LIVRES

L’employé de bureau, figure littéraire

Jim clements est un bienheureux centenaire. Il habite à Harlow dans l’Essex, Angleterre, et il est le plus vieil employé de bureau en exercice au monde. En 1979, à 66 ans, ne supportant plus l’ennui que lui procurait la retraite, il était retourné bosser dans l’entreprise de sécurité qui l’employait, où il continue aujourd’hui à remplir des formulaires, faire des photocopies, répondre au téléphone et préparer le thé pour ses collègues féminines qui le dorlotent en retour. À l’angoisse de l’oisiveté et de la liberté, Jim a préféré le vide du travail de bureau, le tiède confort d’une activité monotone. L’anecdote aurait tout de la fable moderne qui fait le ravissement des rubriques « Insolite » des journaux si elle ne renvoyait pas à une pathologie bien plus profonde du travail.

La littérature est d’ailleurs la première à s’intéresser à ces cols blancs et au vide sidéral de la vie de bureau et ce dès l’essor du secteur tertiaire au XIXe siècle. Bartelby (1853) d’Herman Melville est à ce titre un chef-d’œuvre précurseur dans l’évocation du pouvoir de résistance par l’inertie d’un employé de bureau de Wall Street. « Je préfèrerais ne pas », répond systématiquement Bartelby aux injonctions de plus en plus embarrassées de son chef de bureau, opposant un « néant de volonté1 », face à un système lui-même absurde et inutile. Mais, si Bartleby manifeste une forme de refus, conscient ou inconscient, face à l’aliénation du travail, c’est plutôt au personnage peint par Huysmans dans La retraite de monsieur Bougran (1864) que nous renvoie la figure subordonnée de Jim Clements. M. Bougran est un employé de ministère, célibataire, déboussolé par sa mise à la retraite : « Mais, bien plus que la question des ressources personnelles, la question du temps à tuer l’inquiéta.

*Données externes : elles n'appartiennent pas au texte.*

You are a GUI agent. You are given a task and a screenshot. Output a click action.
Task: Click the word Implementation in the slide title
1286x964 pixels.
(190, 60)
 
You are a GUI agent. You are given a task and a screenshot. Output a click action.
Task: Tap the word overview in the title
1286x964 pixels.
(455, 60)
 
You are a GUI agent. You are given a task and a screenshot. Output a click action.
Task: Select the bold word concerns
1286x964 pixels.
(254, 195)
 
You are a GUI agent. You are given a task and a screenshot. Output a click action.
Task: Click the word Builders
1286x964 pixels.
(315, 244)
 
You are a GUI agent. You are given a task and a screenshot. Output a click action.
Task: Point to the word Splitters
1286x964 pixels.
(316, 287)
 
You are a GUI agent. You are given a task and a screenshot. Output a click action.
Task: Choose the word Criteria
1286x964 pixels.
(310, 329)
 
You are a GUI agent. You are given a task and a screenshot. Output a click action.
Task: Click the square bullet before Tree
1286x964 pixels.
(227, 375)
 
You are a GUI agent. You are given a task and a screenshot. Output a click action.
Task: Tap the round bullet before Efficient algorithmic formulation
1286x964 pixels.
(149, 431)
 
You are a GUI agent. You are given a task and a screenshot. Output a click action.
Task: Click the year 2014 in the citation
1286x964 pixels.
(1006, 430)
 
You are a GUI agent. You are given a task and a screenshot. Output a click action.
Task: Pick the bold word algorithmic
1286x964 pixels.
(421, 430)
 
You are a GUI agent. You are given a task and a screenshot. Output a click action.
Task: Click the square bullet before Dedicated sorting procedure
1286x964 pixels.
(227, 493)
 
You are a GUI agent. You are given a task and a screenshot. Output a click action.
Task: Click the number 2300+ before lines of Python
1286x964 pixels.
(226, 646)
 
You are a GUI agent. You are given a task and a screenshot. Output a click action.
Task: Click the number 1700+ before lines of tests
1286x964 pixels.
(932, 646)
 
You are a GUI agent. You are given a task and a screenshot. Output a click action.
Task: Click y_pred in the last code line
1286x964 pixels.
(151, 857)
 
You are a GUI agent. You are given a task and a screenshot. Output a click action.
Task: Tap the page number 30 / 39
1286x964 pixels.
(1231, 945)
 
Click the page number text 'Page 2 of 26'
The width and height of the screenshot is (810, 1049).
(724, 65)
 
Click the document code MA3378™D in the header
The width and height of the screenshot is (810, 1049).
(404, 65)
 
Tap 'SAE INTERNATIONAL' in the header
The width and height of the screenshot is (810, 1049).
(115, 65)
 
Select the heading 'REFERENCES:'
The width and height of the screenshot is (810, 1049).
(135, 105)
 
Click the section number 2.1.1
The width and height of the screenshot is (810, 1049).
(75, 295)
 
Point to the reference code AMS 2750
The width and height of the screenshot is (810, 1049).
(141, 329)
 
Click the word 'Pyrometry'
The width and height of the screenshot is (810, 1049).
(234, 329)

Comment rompre, du jour au lendemain, avec cette habitude d’un bureau vous enfermant dans une pièce toujours la même, pendant d’identiques heures, avec cette coutume d’une conversation échangée, chaque matin, entre collègues. » Dans la nouvelle, Bougran finit par se rejouer pour lui-même la comédie du travail, recréant chez lui les conditions répétitives du bureau jusqu’à en mourir.

Sociologue pionnier à étudier les conditions de vie de la classe montante des employés en Allemagne, Siegfried Kracauer2 nous livre en 1929 la description d’un univers uniforme, discipliné et conformiste, artificiellement comblé par une accumulation de loisirs. Un monde dans lequel les employés ne semblent pas prendre conscience de leur prolétarisation par la rationalisation du travail – autrement dit management – cultivant l’illusion d’une supériorité de classe par rapport aux ouvriers. Kafka dans Le Château et Orwell dans 1984 ne se trompent pas de sujet en utilisant le personnage du gratte-papier, en butte à l’extrême absurdité bureaucratique, comme antihéros d’une société paranoïaque.

Cette classe moyenne vulnérable et docile, subjuguée par le premier discours démagogique venu comme par la dernière marchandise à la mode, s’est érigée en modèle universel du salariat, si elle n’est pas sa condition de survie même. Soit, me direz-vous, mais est-ce une garantie de longévité ?


1 Gilles Deleuze, Postface, in Herman Melville, Bartleby, Flammarion, 1989. On lira avec plaisir « “Je préférerais ne pas” : variations autour du Bartleby d’Herman Melville » par Lémi sur le site d’Article 11

2 Siegfried Kracauer, Les Employés, Aperçus de l’Allemagne nouvelle (1929), Les Belles Lettres, 2012.